■ EXCERPT TO READ
--- START ---

# Suggestions for riding from Portland to Seattle?



## Frenchman in Seattle (Apr 17, 2011)

Hi,

On Saturday I plan to ride from Seattle to Portland (well, Dundee) and then spend a day in Dundee supporting a friend and wine tasting. I am thinking of then biking back to Seattle for my first-ever bike camping trip. I am planning on taking 3 days off work, and bike maybe ~70 miles per day, so I can actually also enjoy the camping and exploration part. I have no idea of what the terrain I'll go over will be like.

What would be recommendations of good routes? A bit of wine tasting at the beginning could be good but is not essential (I have Sunday...).

My friend is going to drive my cross bike (which has a rack and fenders) down. She could drop me off on the coast too, which might be a much prettier trip? I could go up the coast and if needed could be picked up in Olympia or Tacoma or... At the same time, if there is a beautiful route that is a bit straighter I'm fine with that (less driving for my friend).

Thanks for ideas/experiences/etc.


----------



## redlude97 (Jun 29, 2010)

Are you riding in the STP on saturday?


----------



## Frenchman in Seattle (Apr 17, 2011)

Yes re: STP. I'll do STP in one day, then wine-based recovery, then bike back. I'm very excited about the whole thing!


----------



## PdxMark (Feb 3, 2004)

The STP route from south of Tacoma to Longview is about as good a bike route as there is for that stretch. Between Dundee and Rainier, OR is where there's room for improvement. The details are wordy, but if you go to google maps, select a bike route from Dundee to Rainier, the first route selection goes through Portland. You don't want that one. Instead, drag that bike route westward until it selects a route through Banks and Vernonia, including a nice long run on Spring Hill Road on the way to Forest Grove. This routes let's you avoid Hwy 30 between Portland and the bridge at Longview. 

If you're intent on going through Portland, there are fairly nice routes across the I-5 bridge, up through Salmon Creek neighborhood (north of Vancouver), La Center, Woodland, Kalama, Kelso, and then connecting to the STP route north of Longview.

Have a great bike ride!


----------



## Frenchman in Seattle (Apr 17, 2011)

--- END ---

■ INSTRUCTION 1
Count the lines in the records below that contain the string "field". Give only the number.

Target position records
--- START ---

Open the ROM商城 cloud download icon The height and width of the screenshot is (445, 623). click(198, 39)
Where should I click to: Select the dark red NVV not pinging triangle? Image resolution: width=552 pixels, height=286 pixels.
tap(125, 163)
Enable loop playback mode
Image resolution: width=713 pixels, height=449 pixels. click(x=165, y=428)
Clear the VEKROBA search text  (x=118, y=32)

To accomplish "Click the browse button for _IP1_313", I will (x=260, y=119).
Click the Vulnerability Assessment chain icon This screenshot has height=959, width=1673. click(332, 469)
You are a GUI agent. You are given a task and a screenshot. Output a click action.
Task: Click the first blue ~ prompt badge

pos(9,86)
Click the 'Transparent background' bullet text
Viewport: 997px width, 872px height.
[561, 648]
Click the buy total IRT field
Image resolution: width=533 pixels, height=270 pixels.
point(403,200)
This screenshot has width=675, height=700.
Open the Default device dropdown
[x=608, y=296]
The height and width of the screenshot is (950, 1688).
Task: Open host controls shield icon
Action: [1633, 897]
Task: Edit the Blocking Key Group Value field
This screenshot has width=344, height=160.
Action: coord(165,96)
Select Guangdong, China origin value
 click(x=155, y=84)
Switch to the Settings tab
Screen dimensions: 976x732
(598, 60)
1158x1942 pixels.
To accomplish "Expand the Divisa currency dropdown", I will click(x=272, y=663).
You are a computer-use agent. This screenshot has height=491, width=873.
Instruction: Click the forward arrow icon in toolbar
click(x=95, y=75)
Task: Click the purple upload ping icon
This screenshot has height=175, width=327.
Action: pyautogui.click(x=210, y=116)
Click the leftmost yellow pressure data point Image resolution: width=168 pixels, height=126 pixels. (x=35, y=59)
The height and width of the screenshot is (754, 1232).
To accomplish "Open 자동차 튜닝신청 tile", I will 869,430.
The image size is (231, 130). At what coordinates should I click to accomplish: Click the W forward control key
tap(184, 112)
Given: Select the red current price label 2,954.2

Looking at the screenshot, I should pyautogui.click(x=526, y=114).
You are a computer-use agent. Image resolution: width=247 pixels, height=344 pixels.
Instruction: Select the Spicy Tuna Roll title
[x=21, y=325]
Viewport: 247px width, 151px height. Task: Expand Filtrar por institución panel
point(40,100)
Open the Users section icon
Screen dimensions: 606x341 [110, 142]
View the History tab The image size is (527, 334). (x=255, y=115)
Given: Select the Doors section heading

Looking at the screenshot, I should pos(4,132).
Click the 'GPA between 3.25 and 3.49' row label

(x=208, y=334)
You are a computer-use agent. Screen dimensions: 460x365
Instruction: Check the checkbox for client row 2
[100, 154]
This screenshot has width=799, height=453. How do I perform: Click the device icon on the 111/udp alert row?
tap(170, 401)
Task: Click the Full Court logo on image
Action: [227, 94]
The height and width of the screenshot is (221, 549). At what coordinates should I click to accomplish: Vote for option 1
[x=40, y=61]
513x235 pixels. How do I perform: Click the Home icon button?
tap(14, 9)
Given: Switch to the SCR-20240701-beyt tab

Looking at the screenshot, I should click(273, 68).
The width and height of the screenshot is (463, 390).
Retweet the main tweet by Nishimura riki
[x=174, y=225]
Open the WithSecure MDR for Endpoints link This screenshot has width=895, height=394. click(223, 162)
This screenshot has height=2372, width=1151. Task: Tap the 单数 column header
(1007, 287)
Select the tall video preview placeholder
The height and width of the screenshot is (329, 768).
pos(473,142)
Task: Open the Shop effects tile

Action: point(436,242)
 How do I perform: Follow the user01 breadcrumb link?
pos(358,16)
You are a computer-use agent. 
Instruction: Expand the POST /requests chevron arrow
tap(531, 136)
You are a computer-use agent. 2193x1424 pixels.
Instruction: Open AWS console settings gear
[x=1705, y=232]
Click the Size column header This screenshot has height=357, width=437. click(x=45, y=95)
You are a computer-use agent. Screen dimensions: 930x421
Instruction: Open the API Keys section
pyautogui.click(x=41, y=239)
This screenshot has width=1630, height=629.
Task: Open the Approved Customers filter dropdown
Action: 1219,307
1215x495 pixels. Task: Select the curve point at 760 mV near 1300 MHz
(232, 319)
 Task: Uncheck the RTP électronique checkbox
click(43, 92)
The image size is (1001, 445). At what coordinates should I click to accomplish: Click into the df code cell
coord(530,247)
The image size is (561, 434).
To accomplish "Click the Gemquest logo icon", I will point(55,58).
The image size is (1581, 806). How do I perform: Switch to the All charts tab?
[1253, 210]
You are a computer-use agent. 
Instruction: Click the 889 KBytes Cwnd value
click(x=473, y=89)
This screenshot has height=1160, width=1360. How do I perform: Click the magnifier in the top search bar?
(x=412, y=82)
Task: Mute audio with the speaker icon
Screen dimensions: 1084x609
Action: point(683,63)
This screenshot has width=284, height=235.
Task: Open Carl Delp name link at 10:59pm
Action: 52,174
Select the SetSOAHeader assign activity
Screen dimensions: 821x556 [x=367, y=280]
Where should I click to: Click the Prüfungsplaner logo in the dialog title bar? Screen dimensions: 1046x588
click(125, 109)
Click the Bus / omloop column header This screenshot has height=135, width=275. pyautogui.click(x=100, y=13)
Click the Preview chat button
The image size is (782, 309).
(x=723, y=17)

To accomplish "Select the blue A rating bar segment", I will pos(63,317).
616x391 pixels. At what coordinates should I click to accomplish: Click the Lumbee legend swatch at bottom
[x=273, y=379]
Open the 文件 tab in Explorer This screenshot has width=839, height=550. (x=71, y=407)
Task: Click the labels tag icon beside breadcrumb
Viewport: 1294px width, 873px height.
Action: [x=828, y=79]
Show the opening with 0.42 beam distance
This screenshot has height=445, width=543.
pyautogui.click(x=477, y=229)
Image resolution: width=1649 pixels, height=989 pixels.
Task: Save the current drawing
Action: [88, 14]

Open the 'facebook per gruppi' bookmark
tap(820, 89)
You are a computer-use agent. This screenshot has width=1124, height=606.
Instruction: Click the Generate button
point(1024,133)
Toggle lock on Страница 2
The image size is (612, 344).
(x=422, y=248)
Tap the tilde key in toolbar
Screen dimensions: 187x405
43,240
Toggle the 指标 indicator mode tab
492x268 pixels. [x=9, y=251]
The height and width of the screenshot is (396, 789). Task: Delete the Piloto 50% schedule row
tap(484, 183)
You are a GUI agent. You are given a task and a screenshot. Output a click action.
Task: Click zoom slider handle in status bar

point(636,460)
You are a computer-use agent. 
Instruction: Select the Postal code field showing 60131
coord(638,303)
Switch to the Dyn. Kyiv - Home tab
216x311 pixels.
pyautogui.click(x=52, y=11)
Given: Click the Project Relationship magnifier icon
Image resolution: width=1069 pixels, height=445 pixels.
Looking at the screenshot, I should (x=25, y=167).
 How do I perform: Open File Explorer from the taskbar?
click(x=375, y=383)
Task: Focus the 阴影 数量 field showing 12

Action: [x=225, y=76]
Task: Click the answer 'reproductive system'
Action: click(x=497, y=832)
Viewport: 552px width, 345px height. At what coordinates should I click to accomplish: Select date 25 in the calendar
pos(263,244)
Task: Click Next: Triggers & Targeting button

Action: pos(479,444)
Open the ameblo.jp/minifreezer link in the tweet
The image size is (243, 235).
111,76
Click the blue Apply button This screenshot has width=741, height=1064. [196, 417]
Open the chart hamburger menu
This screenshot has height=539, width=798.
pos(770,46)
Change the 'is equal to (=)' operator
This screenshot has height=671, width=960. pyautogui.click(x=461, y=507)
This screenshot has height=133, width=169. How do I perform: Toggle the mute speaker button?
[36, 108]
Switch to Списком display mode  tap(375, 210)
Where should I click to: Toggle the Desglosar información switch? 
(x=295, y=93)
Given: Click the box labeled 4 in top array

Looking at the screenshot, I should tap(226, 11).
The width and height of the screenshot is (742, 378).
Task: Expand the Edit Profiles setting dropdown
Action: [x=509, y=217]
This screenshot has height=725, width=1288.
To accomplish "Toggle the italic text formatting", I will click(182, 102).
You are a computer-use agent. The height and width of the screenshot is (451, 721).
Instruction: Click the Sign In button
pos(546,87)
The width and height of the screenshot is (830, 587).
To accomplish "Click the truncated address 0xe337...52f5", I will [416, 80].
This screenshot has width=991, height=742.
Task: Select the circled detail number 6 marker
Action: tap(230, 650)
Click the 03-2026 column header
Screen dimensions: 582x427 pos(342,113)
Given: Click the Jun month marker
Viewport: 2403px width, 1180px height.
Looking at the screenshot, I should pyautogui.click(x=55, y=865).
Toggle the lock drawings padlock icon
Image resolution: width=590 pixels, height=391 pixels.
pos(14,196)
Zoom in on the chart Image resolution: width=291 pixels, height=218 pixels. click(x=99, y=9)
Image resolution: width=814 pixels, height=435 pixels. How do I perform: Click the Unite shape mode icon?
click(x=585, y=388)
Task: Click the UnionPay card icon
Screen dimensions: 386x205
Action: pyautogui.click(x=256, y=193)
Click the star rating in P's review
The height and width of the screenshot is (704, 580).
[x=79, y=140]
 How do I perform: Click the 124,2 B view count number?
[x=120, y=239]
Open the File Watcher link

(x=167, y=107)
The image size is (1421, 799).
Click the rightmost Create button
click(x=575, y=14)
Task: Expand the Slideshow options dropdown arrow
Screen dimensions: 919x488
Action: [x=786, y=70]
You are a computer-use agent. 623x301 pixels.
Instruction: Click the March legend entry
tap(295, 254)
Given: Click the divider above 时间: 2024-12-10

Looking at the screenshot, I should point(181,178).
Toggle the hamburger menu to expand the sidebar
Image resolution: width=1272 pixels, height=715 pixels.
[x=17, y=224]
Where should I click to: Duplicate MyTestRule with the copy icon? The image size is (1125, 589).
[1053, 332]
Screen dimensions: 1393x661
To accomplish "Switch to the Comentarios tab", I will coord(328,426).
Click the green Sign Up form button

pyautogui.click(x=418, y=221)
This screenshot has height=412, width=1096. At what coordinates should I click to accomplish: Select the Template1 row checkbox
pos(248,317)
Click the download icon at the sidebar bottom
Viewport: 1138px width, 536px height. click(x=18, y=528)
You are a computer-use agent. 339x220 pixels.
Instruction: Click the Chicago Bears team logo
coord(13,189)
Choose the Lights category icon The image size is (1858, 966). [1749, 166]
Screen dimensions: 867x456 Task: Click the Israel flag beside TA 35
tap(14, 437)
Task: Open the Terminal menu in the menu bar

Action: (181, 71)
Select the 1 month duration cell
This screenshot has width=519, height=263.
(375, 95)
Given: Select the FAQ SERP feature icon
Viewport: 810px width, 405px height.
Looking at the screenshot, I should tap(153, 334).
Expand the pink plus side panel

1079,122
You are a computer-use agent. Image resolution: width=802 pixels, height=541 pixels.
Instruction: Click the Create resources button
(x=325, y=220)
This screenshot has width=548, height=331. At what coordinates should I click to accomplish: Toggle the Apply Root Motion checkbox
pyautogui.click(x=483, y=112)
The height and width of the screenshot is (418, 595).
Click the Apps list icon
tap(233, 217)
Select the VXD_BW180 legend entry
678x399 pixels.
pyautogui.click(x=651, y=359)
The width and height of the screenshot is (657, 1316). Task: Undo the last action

--- END ---

■ INSTRUCTION 2
In the forum thread about riding from Portland to Seattle, which highway does the suggested route through Banks and Vernonia let a rider avoid?

■ CORRECT ANSWER 1
4

■ CORRECT ANSWER 2
Hwy 30 between Portland and the bridge at Longview.